Relational aggression is finding its chroniclers among more popular writers, too. In addition to Wiseman's book, this spring will bring Rachel Simmons's ''Odd Girl Out: The Hidden Culture of Aggression in Girls,'' Emily White's ''Fast Girls: Teenage Tribes and the Myth of the Slut'' and Phyllis Chesler's ''Woman's Inhumanity to Woman.''
In her book, the 27-year-old Simmons offers a plaintive definition of relational aggression: ''Unlike boys, who tend to bully acquaintances or strangers, girls frequently attack within tightly knit friendship networks, making aggression harder to identify and intensifying the damage to the victims. Within the hidden culture of aggression, girls fight with body language and relationships instead of fists and knives. In this world, friendship is a weapon, and the sting of a shout pales in comparison to a day of someone's silence. There is no gesture more devastating than the back turning away.'' Now, Simmons insists, is the time to pull up the rock and really look at this seething underside of American girlhood. ''Beneath a facade of female intimacy,'' she writes, ''lies a terrain traveled in secret, marked with anguish and nourished by silence.''
Not so much silence, anymore, actually. For many school principals and counselors across the country, relational aggression is becoming a certified social problem and the need to curb it an accepted mandate. A small industry of interveners has grown up to meet the demand. In Austin, Tex., an organization called GENaustin now sends counselors into schools to teach a course on relational aggression called Girls as Friends, Girls as Foes. In Erie, Pa., the Ophelia Project offers a similar curriculum, taught by high-school-aged mentors, that explores ''how girls hurt each other'' and how they can stop. A private Catholic school in Akron, Ohio, and a public-school district near Portland, Ore., have introduced programs aimed at rooting out girl meanness. And Wiseman and her Empower Program colleagues have taught their Owning Up class at 60 schools. ''We are currently looking at relational aggression like domestic violence 20 years ago,'' says Holly Nishimura, the assistant director of the Ophelia Project. ''Though it's not on the same scale, we believe that with relational aggression, the trajectory of awareness, knowledge and demand for change will follow the same track.''
Whether this new hypervigilance about a phenomenon that has existed for as long as most of us can remember will actually do anything to squelch it is, of course, another question. Should adults be paying as much attention to this stuff as kids do or will we just get hopelessly tangled up in it ourselves? Are we approaching frothy adolescent bitchery with undue gravity or just giving it its due in girls' lives? On the one hand, it is kind of satisfying to think that girls might be, after their own fashion, as aggressive as boys. It's an idea that offers some relief from the specter of the meek and mopey, ''silenced'' and self-loathing girl the popular psychology of girlhood has given us in recent years. But it is also true that the new attention to girls as relational aggressors may well take us into a different intellectual cul-de-sac, where it becomes too easy to assume that girls do not use their fists (some do), that all girls are covert in their cruelties, that all girls care deeply about the ways of the clique -- and that what they do in their ''relational'' lives takes precedence over all other aspects of their emerging selves.
********************
*TASK TO CARRY OUT*: Resume the article on relational aggression among girls, starting right after its final sentence. The material after this point comes from an unrelated source.

*DATA BLOCK*:
********************
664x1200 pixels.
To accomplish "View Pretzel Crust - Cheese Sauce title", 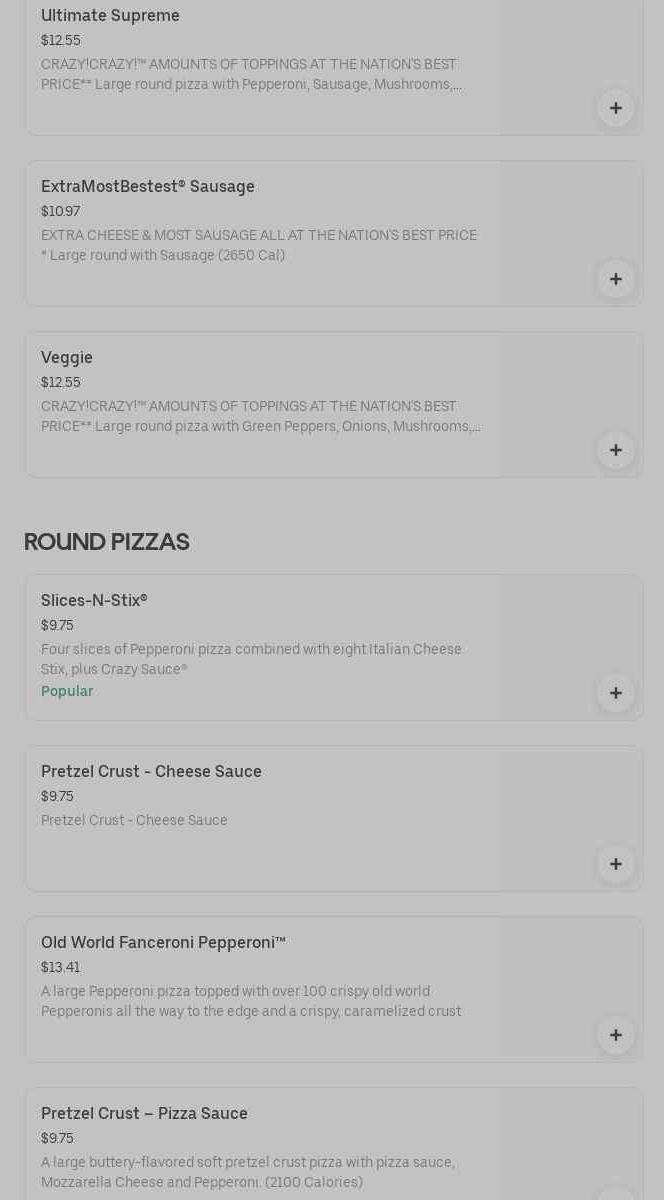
********************
*REPLY*:
After her class at the National Cathedral School, Wiseman and I chat for a while in her car. She has to turn down the India Arie CD that's blaring on her stereo so we can hear each other. The girl she had stayed to talk with after class is still on her mind, partly because she represents the social type for whom Wiseman seems to feel the profoundest sympathy: the girl left behind by a newly popular, newly dismissive friend. ''See, at a certain point it becomes cool to be boy crazy,'' she explains. ''That happens in sixth grade, and it gives you so much social status, particularly in an all-girls school, if you can go up and talk to boys.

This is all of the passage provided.